Here, the bulk modulus and shear modulus use Voigt–Reuss–Hill approximation.

The compressional wave velocity V_P and shear wave velocity vs. of these three Ni sulfides are compared with those of olivine (i.e., Fe₂SiO₄-Fa and (Mg_0.875Fe_0.125)SiO₄-Fa_12.5) [42] and enstatite (unpublished), which can represent the major constituents of the upper mantle in Figure 6. It can be seen that the V_P of NiS, Ni₃S₂, and Ni₃S₄ increases with increasing pressure. The V_P decreases in the order of NiS > Ni₃S₄ > Ni₃S₂. Compared with the V_P of olivine and enstatite, the V_P of NiS is about 22–26% lower. However, the vs. of NiS, Ni₃S₂, and Ni₃S₄ is less affected by pressure, especially for Ni₃S₂ and Ni₃S₄. The vs. decreases in the order of NiS > Ni₃S₂ > Ni₃S₄. Similarly, compared with the vs. of Fo, Fa_12.5, and enstatite, the vs. of NiS is about 25–35% lower. Previous studies found that magmatic processes can concentrate sulfide in the upper mantle, and sulfide melt can cause velocity anomalies [14,17]. Furthermore, Padilha et al. ([43] and references therein) show that sulfide minerals can be concentrated and cause high conductivity anomalies in the lithosphere. According to the big difference in seismic wave velocity between these sulfides and silicates, Ni sulfides may be one potential reason for velocity anomalies in the upper mantle.

5. Conclusions

In this study, the structural and elastic properties of millerite, heazlewoodite, and polydymite in the pressure range of ~0–24 GPa were investigated by first-principles methods. Our calculated crystal structures for these Ni sulfides under 0 GPa are in good agreement with the measured and previously calculated data. With the increase of pressure, the lattice constants of all these Ni sulfides decrease, the axial angle of Ni₃S₂ increases, and the elastic constants show different changing trends.
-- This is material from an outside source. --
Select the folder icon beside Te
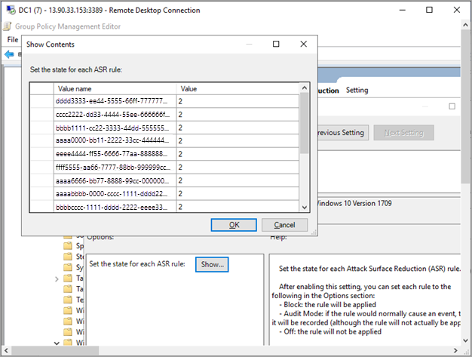Screen dimensions: 472x357 pyautogui.click(x=68, y=300)
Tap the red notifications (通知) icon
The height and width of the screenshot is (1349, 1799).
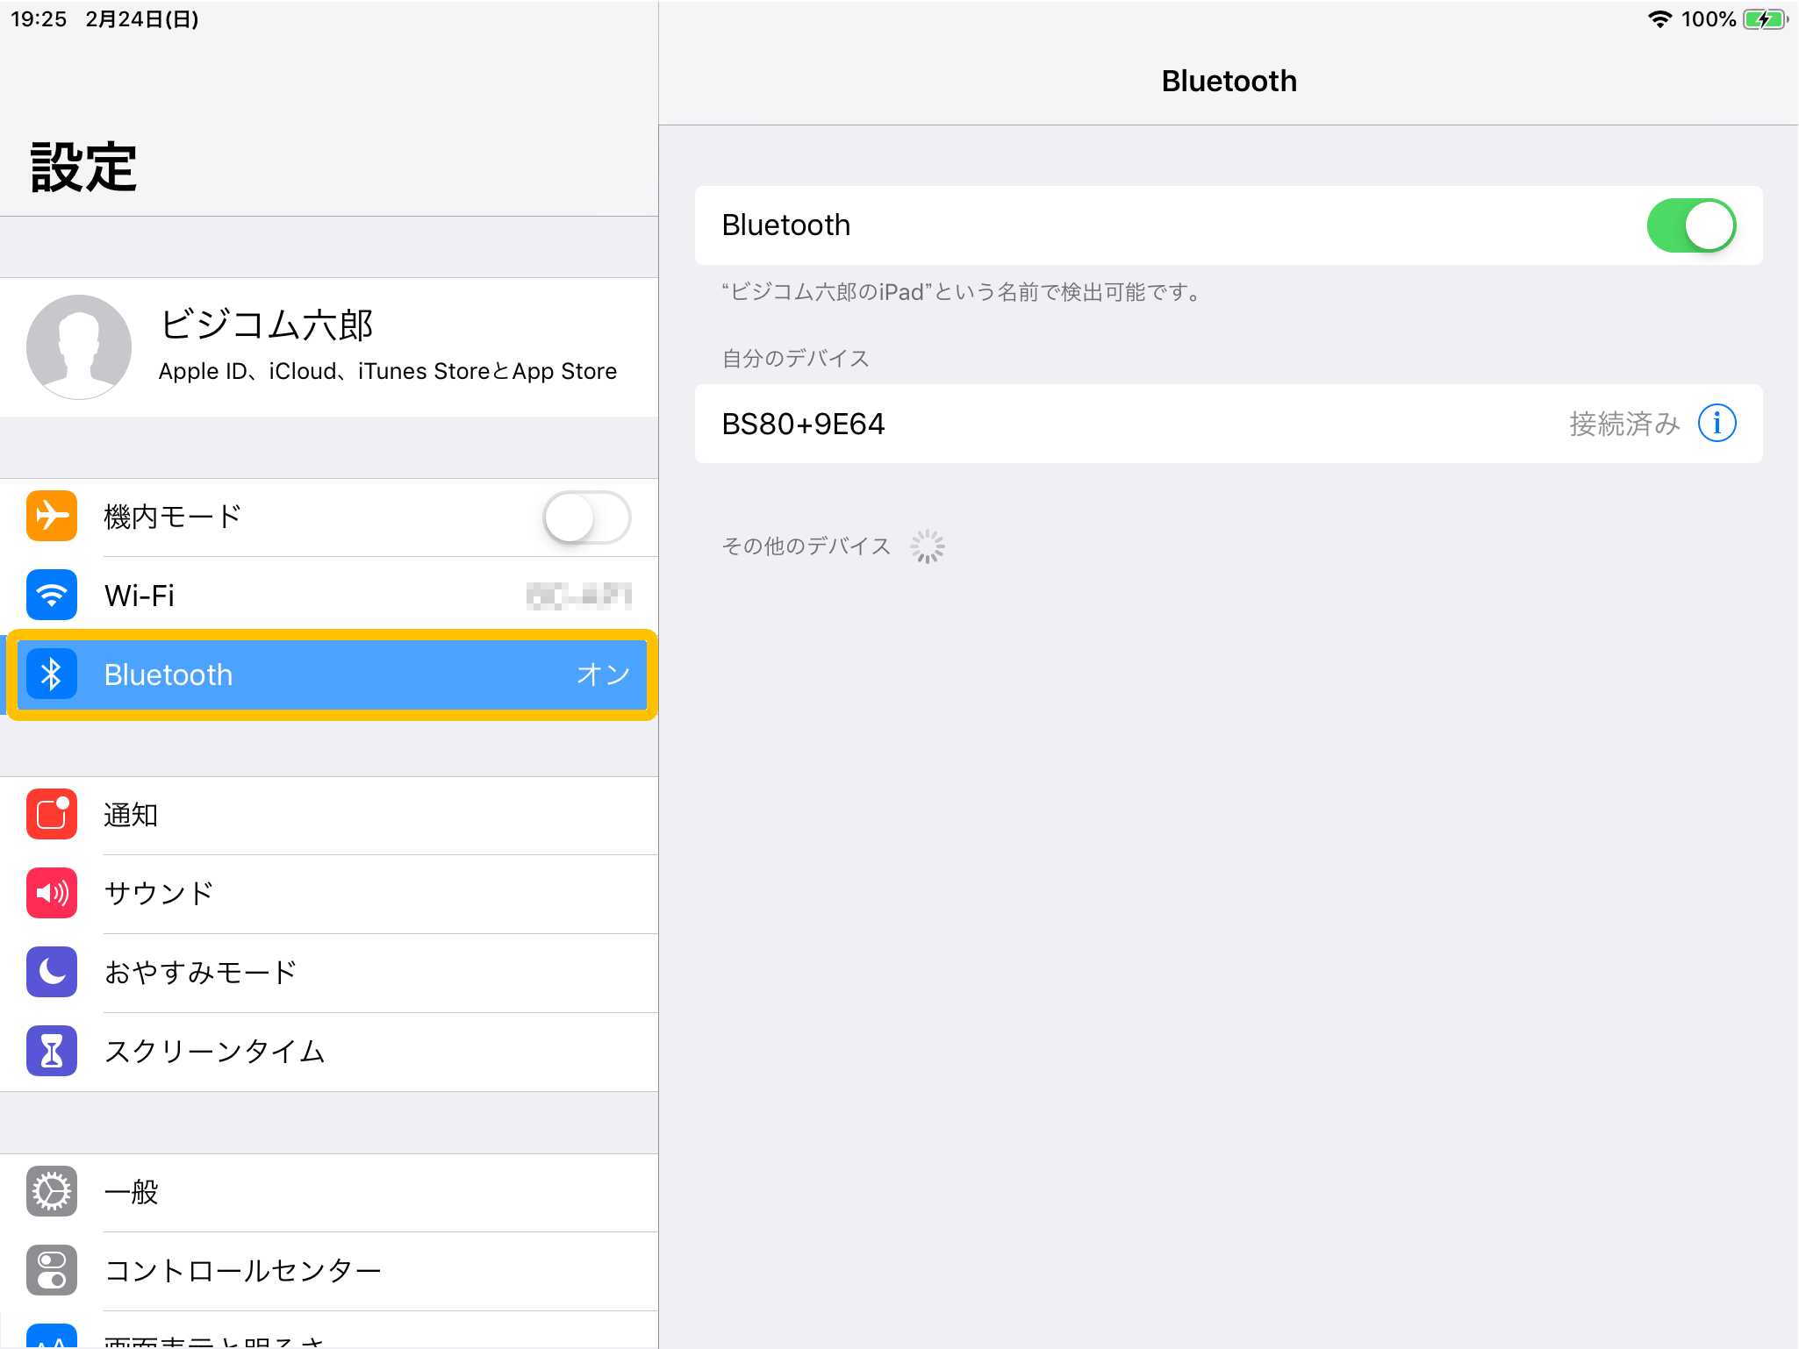coord(52,815)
The bulk moduli of these Ni sulfides decrease in the order of Ni₃S₂ > NiS > Ni₃S₄, and there is a positive correlation between them and the pressure, whereas the shear modulus decreases in the order of NiS > Ni₃S₂ > Ni₃S₄, and it is insensitive to pressure. These Ni sulfides are mechanically stable in the studied pressure. The universal elastic anisotropic index A^U also shows different changing trends with pressure. Under low pressure, the elastic anisotropy of NiS is the strongest, but the anisotropy of Ni₃S₂ is the strongest when the pressure is larger than 5 GPa. Ni sulfides may be one potential reason for velocity anomalies in the upper mantle.